:: TASK ITEM ::
Copy only what lies from the line containing "Given: Click the" through the line containing "Screen dimensions: 410x305" in the entries below, keeping both end lines exact and dropping every picture.

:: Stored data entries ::

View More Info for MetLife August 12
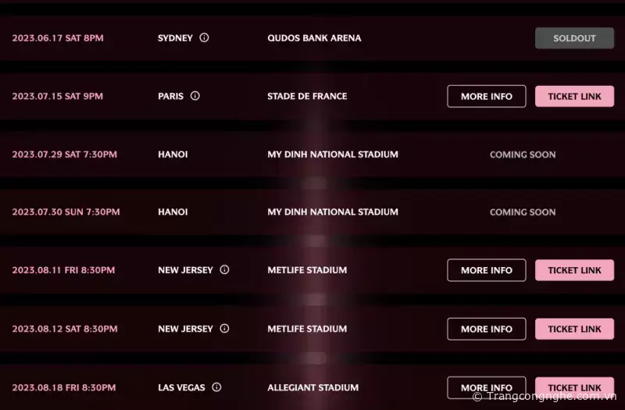Screen dimensions: 625x410 [486, 329]
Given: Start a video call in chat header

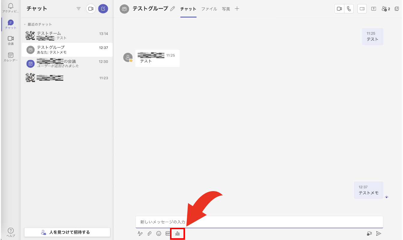Looking at the screenshot, I should coord(339,9).
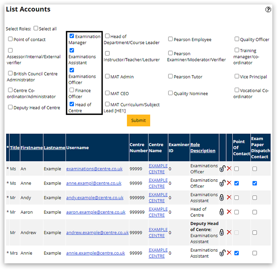Click the unlocked padlock for examinations@centre.co.uk
The height and width of the screenshot is (270, 279).
(222, 169)
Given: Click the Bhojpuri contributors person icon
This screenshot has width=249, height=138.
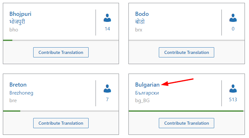Looking at the screenshot, I should [107, 18].
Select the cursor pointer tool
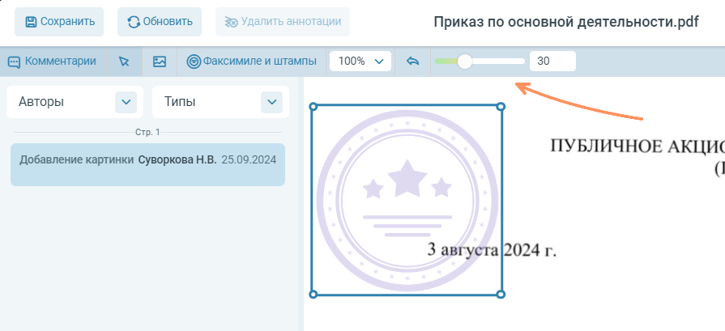Screen dimensions: 725x331 point(124,62)
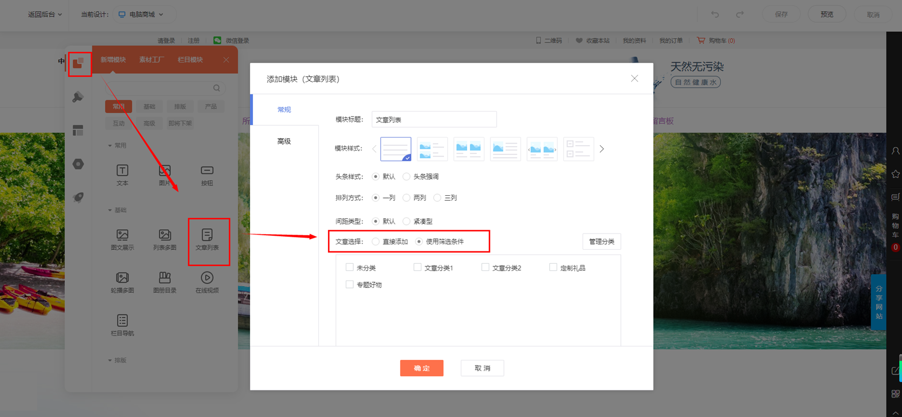This screenshot has width=902, height=417.
Task: Select the 直接添加 radio option
Action: point(376,242)
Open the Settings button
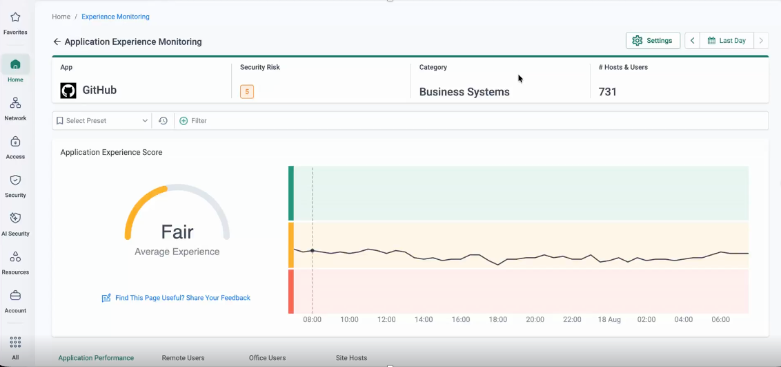 653,41
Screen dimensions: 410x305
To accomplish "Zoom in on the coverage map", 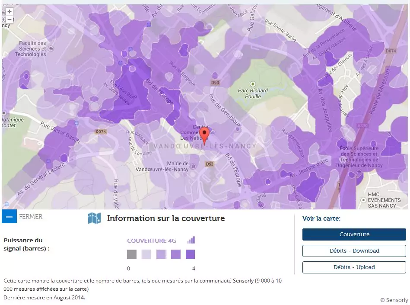I will 9,12.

:: WRITTEN RESPONSE ::
Given: Click the Bhojpuri contributors person icon
This screenshot has width=249, height=138.
Looking at the screenshot, I should [107, 18].
Select the cursor pointer tool
Screen dimensions: 725x331 point(124,62)
This screenshot has width=902, height=417.
Task: Select the 直接添加 radio option
Action: point(376,242)
Open the Settings button
 653,41
Screen dimensions: 410x305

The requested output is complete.